The smallest galaxy ever seen has just been measured, orbiting the Milky Way. This tiny companion of our own galaxy, named Segue 2, is a collection of only around 1,000 stars. The entire dwarf galaxy is just 900 times brighter than our Sun, or 20 million times dimmer than the Milky Way.
Astronomers measured this tiny collection of stars using the Keck Observatory in Hawaii. By determining the upper weight limit of 25 stars in the galaxy, the team was able to deduce that Segue 2 has only one-tenth the mass previously believed. This leads James Bullock, a cosmologist from the University of California, to believe that there could be many more such dwarf galaxies that are just slightly too dim to have been detected so far.
"Finding a galaxy as tiny as Segue 2 is like discovering an elephant smaller than a mouse," Bullock said.
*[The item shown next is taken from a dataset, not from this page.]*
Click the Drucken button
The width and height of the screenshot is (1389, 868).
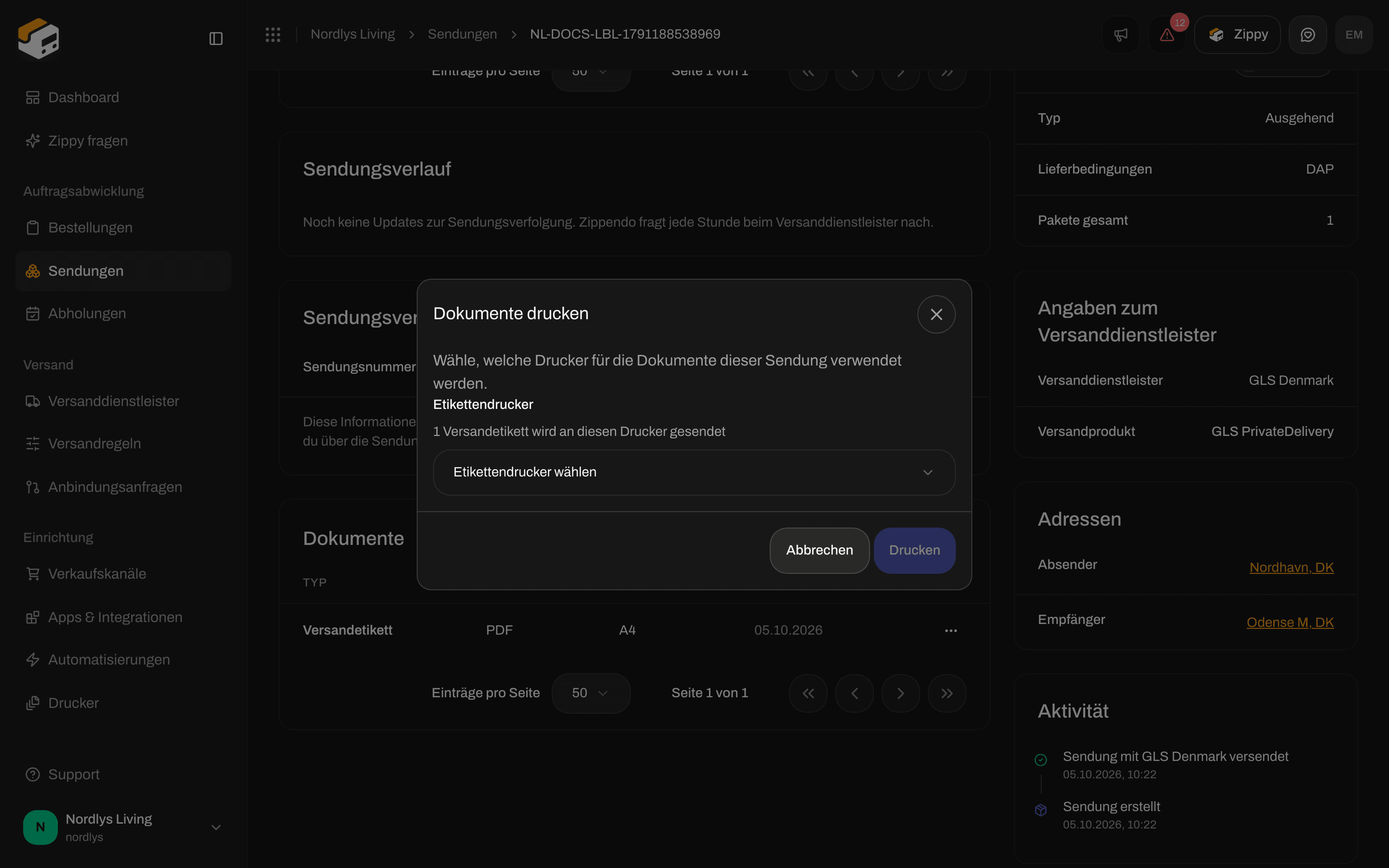(x=914, y=550)
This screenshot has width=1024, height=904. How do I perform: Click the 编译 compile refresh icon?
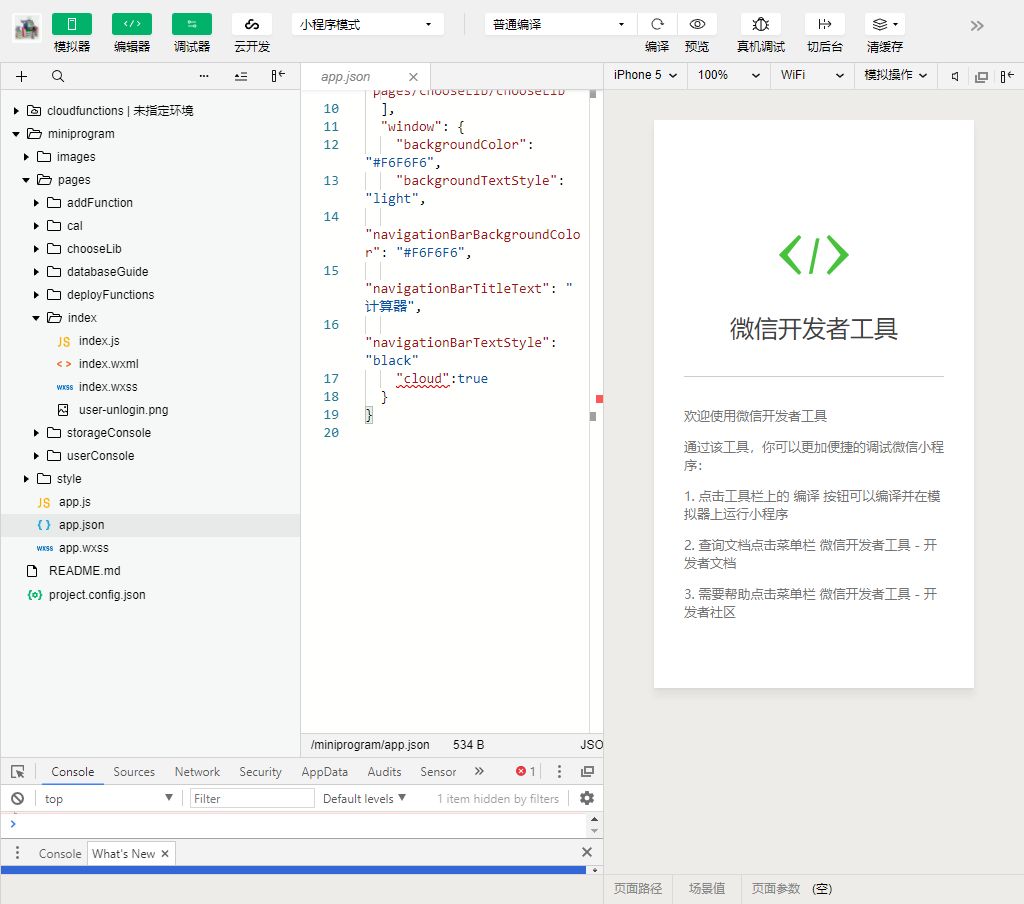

There are collections of stars around this size called star clusters. Segue 2 is classified as a galaxy and not a cluster is because it is held together by the presence of a dark matter halo, according to Evan Kirby, one of the researchers involved in the study.
This finding might also help theories regarding the formation of the Universe. The model currently favored by most astronomers would tend to produce more of these dwarf galaxies surrounding our own galaxy than we see. This is the smallest such dwarf galaxy known.
The question among astronomers as to why small collections of stars like Segue 2 are so rare "has been a major puzzle, suggesting that perhaps our theoretical understanding of structure formation in the universe was flaws in a serious way," said Bullock.
Segue 2 is so dim that it was not first seen until 2009, when it was detected as part of the Sloan Digital Sky Survey. That eight-year project, beginning in the year 2000, mapped over 930,000 galaxies.
Little was known about Segue 2 because most observatories could not make out any detail in the grouping. The Keck Observatory, a pair of telescopes each almost 33 feet in diameter, made detailed observations of the dwarf galaxy possible.
Researchers also believe that these new measurements of Segue 2 can help uncover more information about how carbon, iron and other elements necessary for life form.
Results of the finding were published in The Astrophysical Journal June 10.